• _Explore the material_
1. Reproduce the vertigo article word for word from "Nearly 70 million" to "associated with vertigo.".
2. According to the vertigo article, about how many Americans suffer from vertigo in some form?

• _Excerpt_

Top 10 Signs of Vertigo
It comes on suddenly, often with little to no warning. You’re minding your own business, attending to errands and going about your day, when suddenly the room starts to spin. It feels as if the entire world has been tilted on its axis, bumped out of equilibrium by some sort of galactic hip check. Your body remains still, but you still feel a sense of uneasy motion. You may feel nauseous, disoriented or uncomfortable, even scared. It may feel like a medical emergency, but what you’re most likely experiencing is the symptoms of vertigo.
Nearly 70 million Americans suffer from vertigo in some form, including an estimated 35 percent of people over age 40. What causes vertigo is most often a disruption in the normal function of the inner ear, commonly brought about by an inner ear infection or a disease such as Meniere’s disease, vestibular neuritis or benign paroxysmal positional vertigo (BPPV). Serious head injuries and severe migraines may also trigger symptoms of vertigo. More rarely, conditions such as multiple sclerosis, neurodegenerative disorders and brain tumors can also cause vertigo effects.
Worried that you may be suffering from this condition? Read on to learn about the ten most common signs associated with vertigo.

• _Records provided_
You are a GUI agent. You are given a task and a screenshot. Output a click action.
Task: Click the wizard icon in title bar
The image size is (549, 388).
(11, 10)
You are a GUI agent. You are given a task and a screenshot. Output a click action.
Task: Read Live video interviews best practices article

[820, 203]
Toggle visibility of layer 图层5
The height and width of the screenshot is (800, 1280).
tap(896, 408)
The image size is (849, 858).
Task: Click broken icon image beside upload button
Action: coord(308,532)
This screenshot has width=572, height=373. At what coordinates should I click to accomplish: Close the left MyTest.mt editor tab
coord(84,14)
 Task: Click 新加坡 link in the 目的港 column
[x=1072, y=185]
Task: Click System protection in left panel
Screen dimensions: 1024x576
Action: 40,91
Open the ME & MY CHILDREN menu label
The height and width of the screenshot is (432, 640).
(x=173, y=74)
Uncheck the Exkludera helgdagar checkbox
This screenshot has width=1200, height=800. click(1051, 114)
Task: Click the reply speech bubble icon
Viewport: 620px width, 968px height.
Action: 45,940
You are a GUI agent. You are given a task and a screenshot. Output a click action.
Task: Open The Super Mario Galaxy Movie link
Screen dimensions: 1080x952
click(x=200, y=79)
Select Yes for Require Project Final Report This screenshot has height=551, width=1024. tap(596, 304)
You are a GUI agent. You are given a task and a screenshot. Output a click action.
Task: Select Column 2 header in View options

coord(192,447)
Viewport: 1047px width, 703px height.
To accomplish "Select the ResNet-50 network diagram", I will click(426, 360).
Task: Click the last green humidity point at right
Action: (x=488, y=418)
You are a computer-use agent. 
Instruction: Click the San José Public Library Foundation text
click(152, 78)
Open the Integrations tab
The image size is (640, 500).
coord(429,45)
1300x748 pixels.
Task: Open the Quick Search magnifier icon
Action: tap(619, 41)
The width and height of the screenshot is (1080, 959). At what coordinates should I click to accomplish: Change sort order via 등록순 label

• _Answers by item_
1.
Nearly 70 million Americans suffer from vertigo in some form, including an estimated 35 percent of people over age 40. What causes vertigo is most often a disruption in the normal function of the inner ear, commonly brought about by an inner ear infection or a disease such as Meniere’s disease, vestibular neuritis or benign paroxysmal positional vertigo (BPPV). Serious head injuries and severe migraines may also trigger symptoms of vertigo. More rarely, conditions such as multiple sclerosis, neurodegenerative disorders and brain tumors can also cause vertigo effects.
Worried that you may be suffering from this condition? Read on to learn about the ten most common signs associated with vertigo.

2. Nearly 70 million.